### Exercise prompt
Only the lines below starting at the one that contains "Task: Sort logs by the Time column header" and ending at the one that contains "The width and" are to be reproduced, exactly and with both ends kept.

(Collected data entries)
►

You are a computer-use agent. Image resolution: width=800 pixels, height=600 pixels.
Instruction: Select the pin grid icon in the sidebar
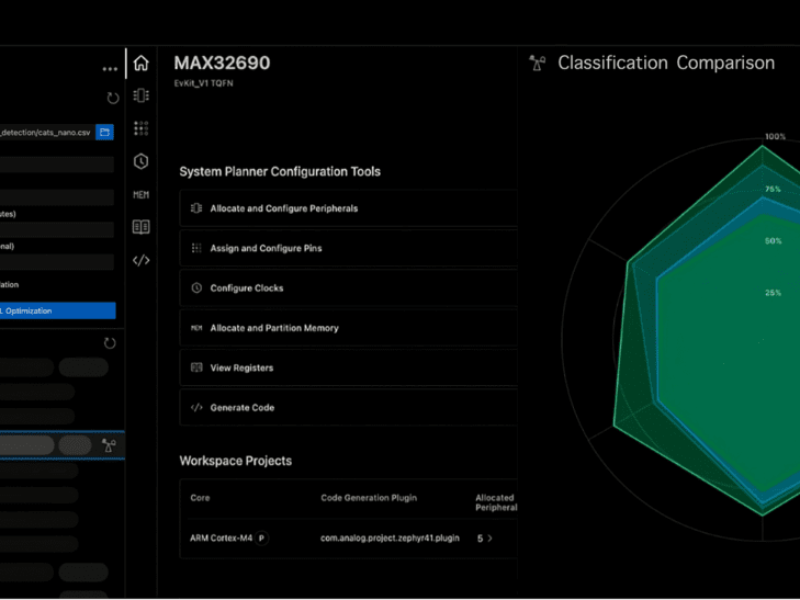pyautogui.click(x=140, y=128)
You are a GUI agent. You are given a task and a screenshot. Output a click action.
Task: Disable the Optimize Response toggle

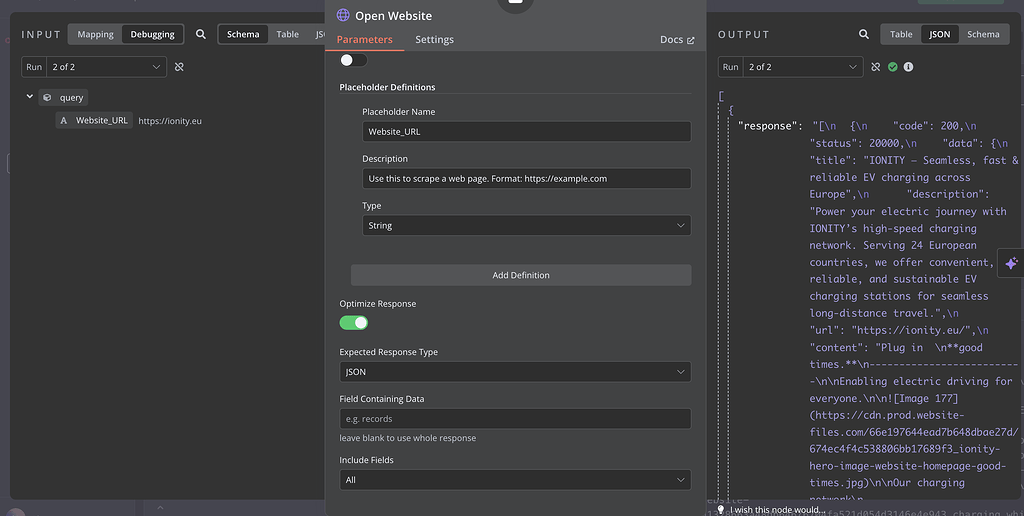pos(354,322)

◄
►

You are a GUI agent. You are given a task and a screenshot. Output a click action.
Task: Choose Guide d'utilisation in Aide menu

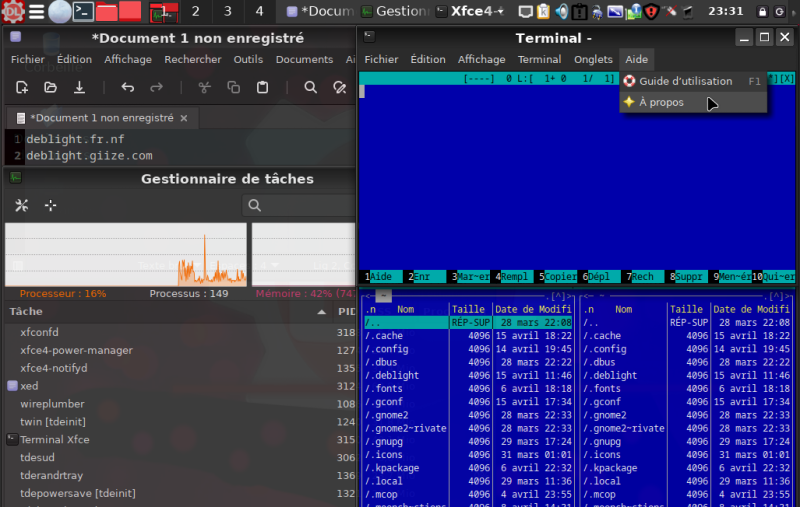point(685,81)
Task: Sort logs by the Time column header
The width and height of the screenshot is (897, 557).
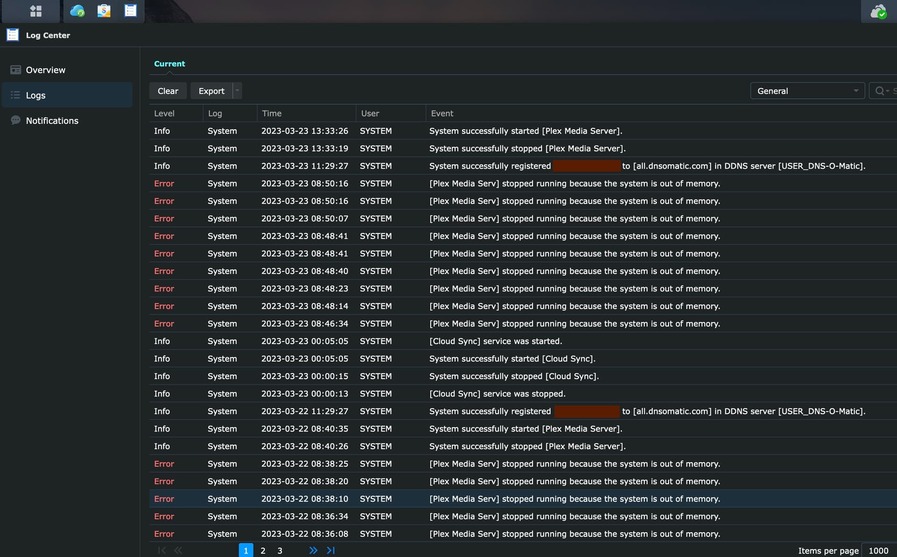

◄

### Exercise answer
Task: Sort logs by the Time column header
The width and height of the screenshot is (897, 557).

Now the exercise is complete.